Вскоре Васька и сам пристрастился к занятиям. Вечерами заходил к Ракитину, тянул его за рукав.
— Пойдем, — бормотал он.
Нередко приятели засиживались до темноты. Наверху от легкого ветра шелестели невидимые листья. Ночь опускалась холодная, густая; она несла за собой неслышимые днем шорохи. Приятели сидели, прижавшись друг к другу. Николай рассказывал. Чаще всего рассказы выдумывал сам, иногда передавал истории, которые слышал от отца и пограничников.
Многого в этих рассказах Васька не понимал, но слушал хорошо, внимательно, и, когда Николай кончал говорить, он толкал его в бок, просил еще. Так все лето и оставался в деревне Васька. Ушел он, когда начались холода, глубокой осенью.
Снова пришла весна. Почернели поля, потянулись с юга журавли. В раннее мартовское утро в селе показалась знакомая фигура летнего гостя — Васьки Хромого. Он шел, высокий, худой, в потрепанной тужурке, в залатанных штанах. Шел, припадая на левую ногу. Длиннорукий, лохматый, хорошо знакомый.
Ребята первые увидели Ваську.
— Вася, здоро́во! — наперебой кричали они, вприпрыжку устремляясь за ним.
Нищий улыбался, приветливо кивал головой, бормотал какие-то непонятные слова.
— Вась, а Вась, а Колька-то по тебе скучает, ждет. Ты к нему, да? А где ты был? Расскажешь? — смеялись ребята.
Васька шел неторопливо, размахивая руками. Ребята, улица — все было ему давно и хорошо знакомо.
— Здравствуй! — раздался голос Николая.
Он сбежал с крыльца колхозной конторы и, улыбаясь, направился навстречу Ваське. Коля не скрывал своей радости при виде приятеля. Он широко улыбался, глаза его искрились от удовольствия.
— Здравствуй! Пришел наконец!
— Здравствуй, Вася! Пришел наконец!
Но Васька не принял руки друга. Глядя исподлобья, он что-то хмуро пробормотал про себя и быстро прошел мимо. Николай стоял посреди улицы с протянутой рукой. Он ничего не понимал… Неужели забыл?.. Мальчик чувствовал слёзы на глазах, щеки заливала краска стыда. Забыл…
Беспокойной стайкой сзади сгрудились ребята. Всегда смешливые и задиристые, они сейчас не смеялись.
— Вот те на! — кто-то сказал из них растерянно и недоуменно.
Хромая, Васька торопливо шел по улице. Впереди, там, где кончалась деревня, змейкой вилась почерневшая от талого снега дорога. А еще дальше начинался густой, на десятки километров раскинувшийся лес.
Николай сделал несколько шагов… Васька уже не шел, а бежал. В толпе ребят послышался смех.
— Вот двинул… Куда это он?

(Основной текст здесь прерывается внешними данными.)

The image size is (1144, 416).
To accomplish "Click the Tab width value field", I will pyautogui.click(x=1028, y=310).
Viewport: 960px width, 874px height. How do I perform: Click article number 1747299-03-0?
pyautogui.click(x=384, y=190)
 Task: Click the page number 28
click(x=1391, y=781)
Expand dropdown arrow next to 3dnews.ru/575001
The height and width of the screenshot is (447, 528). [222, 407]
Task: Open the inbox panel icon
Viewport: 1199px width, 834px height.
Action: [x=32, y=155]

Ну и дружок у Кольки!
Кто-то из озорства пронзительно свистнул. Николай расширенными глазами провожал удалявшуюся фигуру нищего, потом резко повернулся и, расталкивая ребят, бросился к дому.

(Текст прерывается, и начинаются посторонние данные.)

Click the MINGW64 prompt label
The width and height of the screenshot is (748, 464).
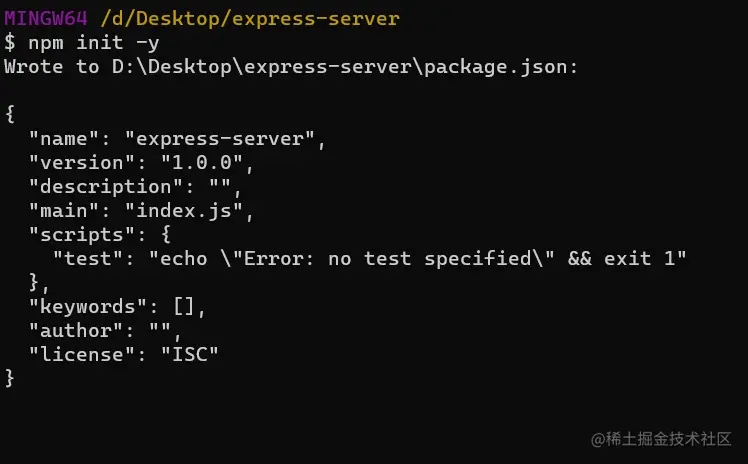(x=46, y=18)
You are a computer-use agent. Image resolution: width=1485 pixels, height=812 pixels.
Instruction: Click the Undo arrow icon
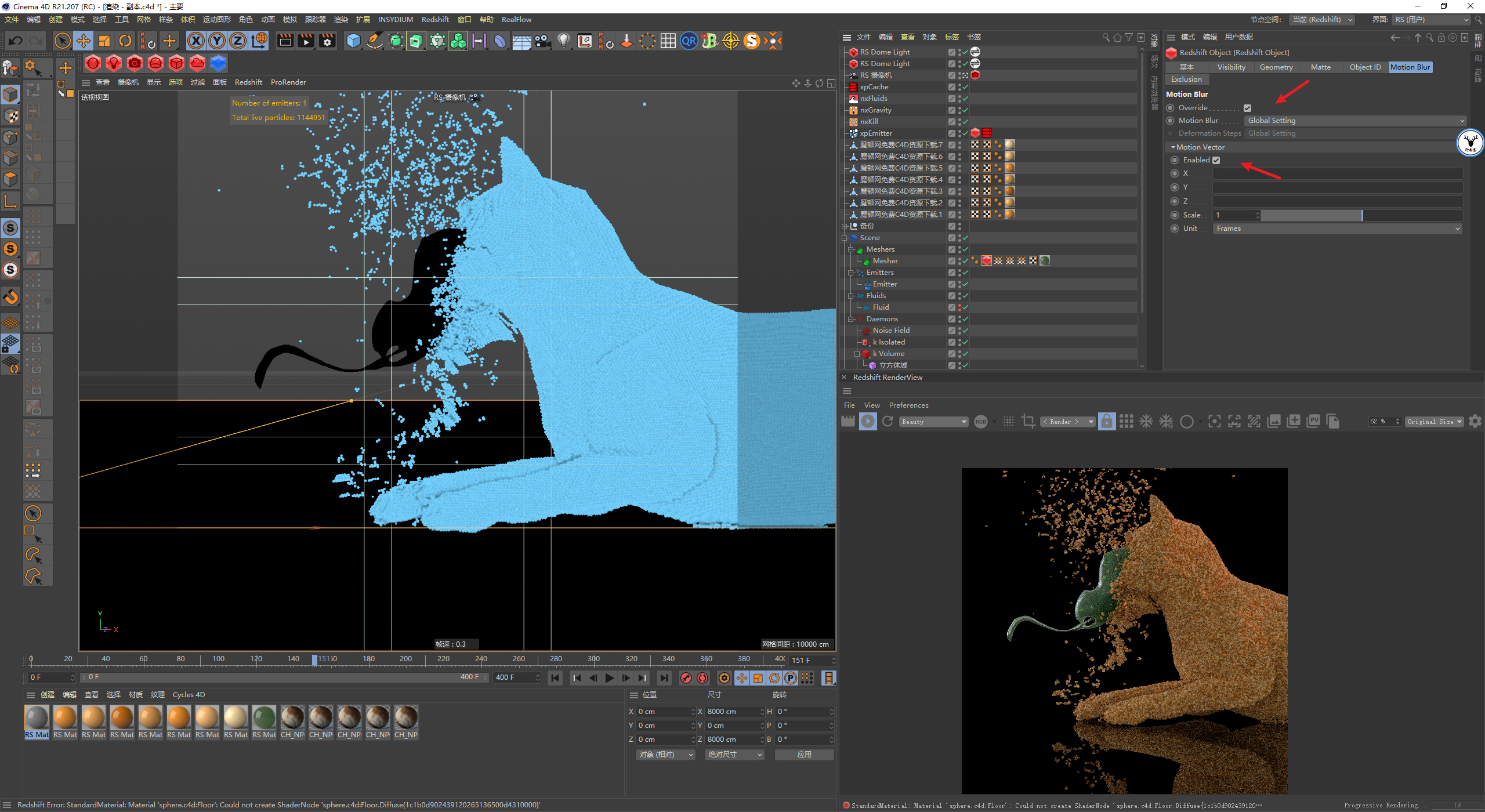click(x=16, y=41)
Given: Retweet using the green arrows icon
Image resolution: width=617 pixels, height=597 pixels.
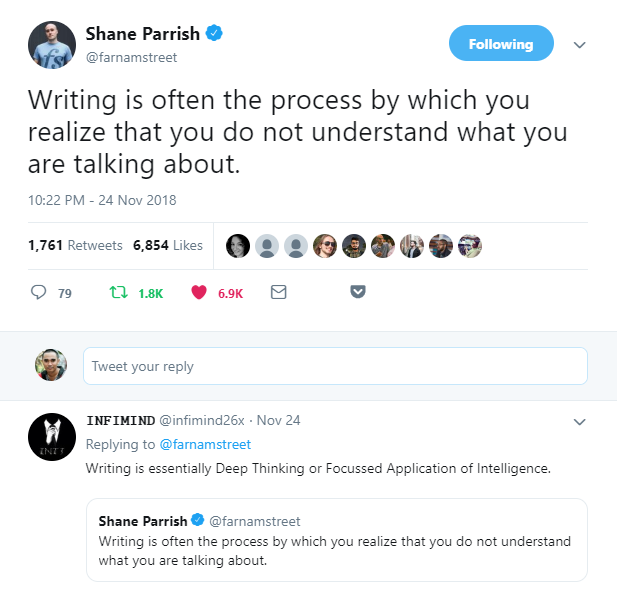Looking at the screenshot, I should pyautogui.click(x=117, y=293).
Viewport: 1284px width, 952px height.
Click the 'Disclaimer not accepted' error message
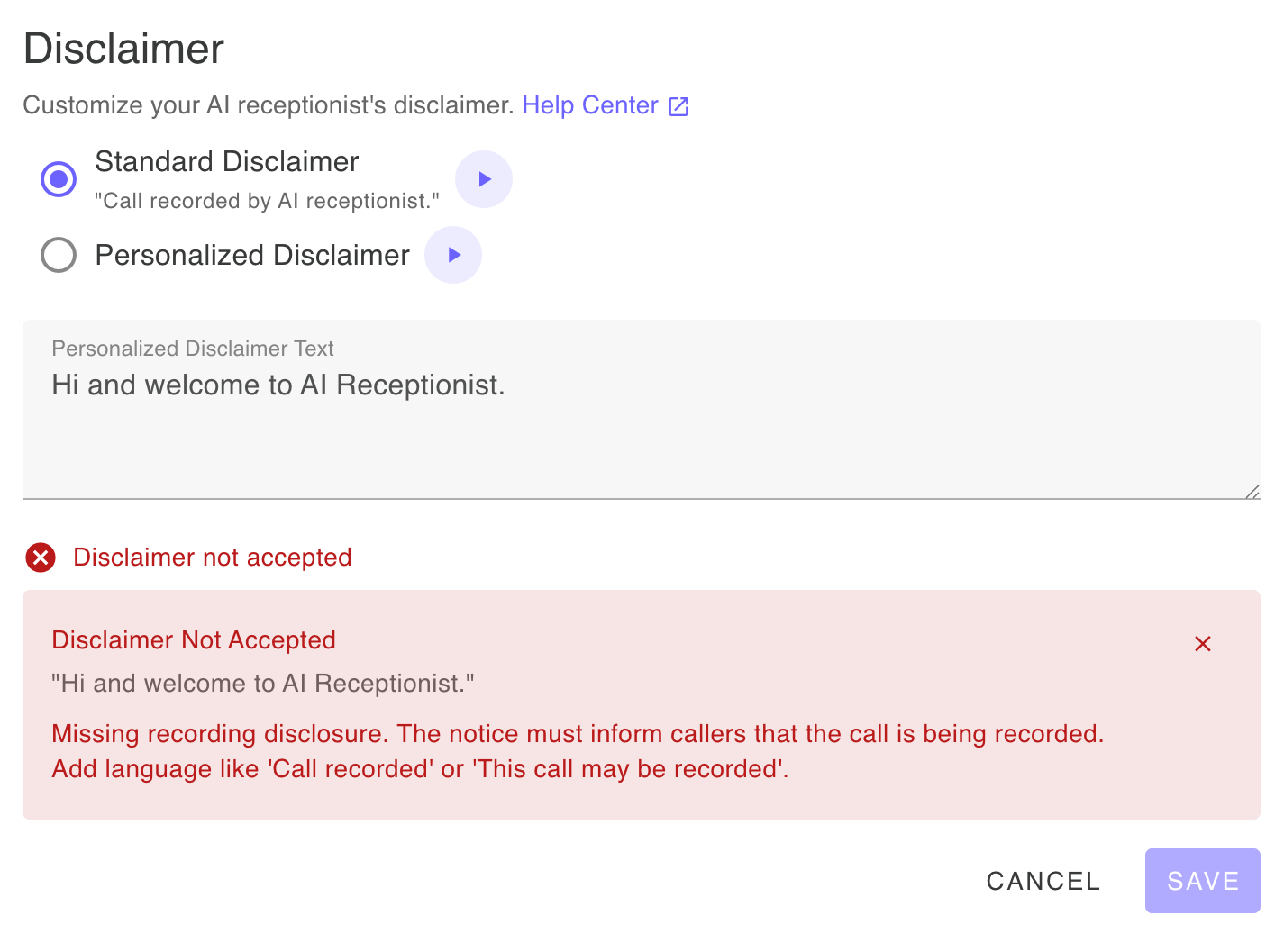(213, 558)
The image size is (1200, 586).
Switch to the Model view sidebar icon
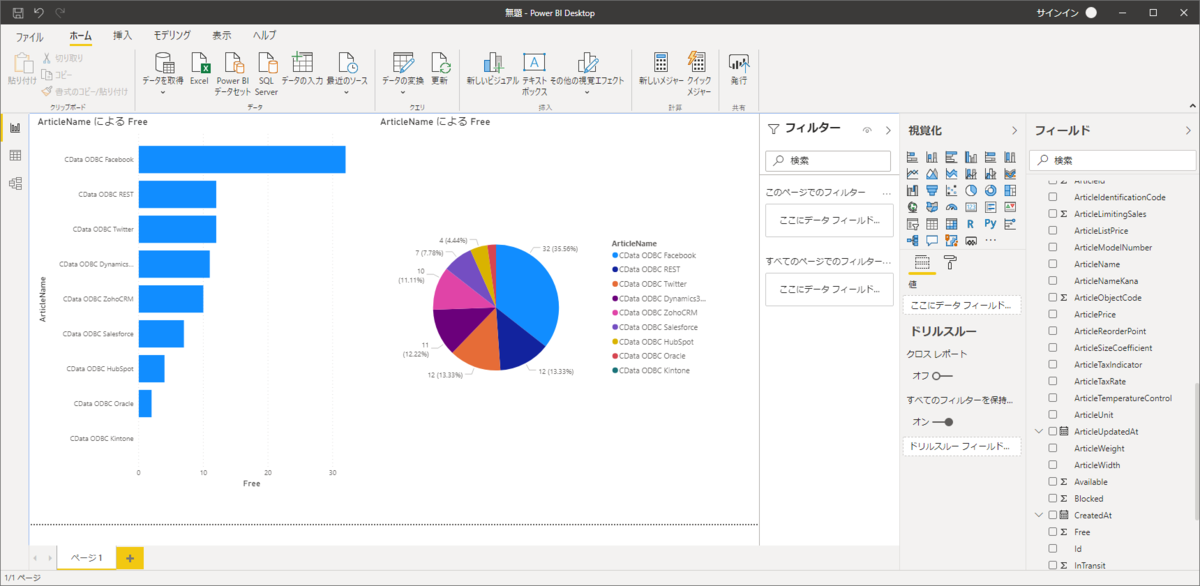click(x=15, y=183)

— Ты что, как чумовой? — спросил отец, когда сын ворвался в комнату.
— Отец, это не Васька, не Васька! — почти закричал мальчик. — Не узнал он меня! И ростом выше, худой, плаза хитрые, злые, бежит из деревни… Уйдет…
Ракитин встал из-за стола. Он уже привык к неожиданностям и «подаркам» границы.
— Пойдем! — отрывисто приказал он сыну.
Вытащил из ящика стола патроны и на ходу сорвал со стены ружье. Когда они выбежали на улицу, нищий был далеко. Он быстро, и уже не хромая, бежал по дороге к лесу.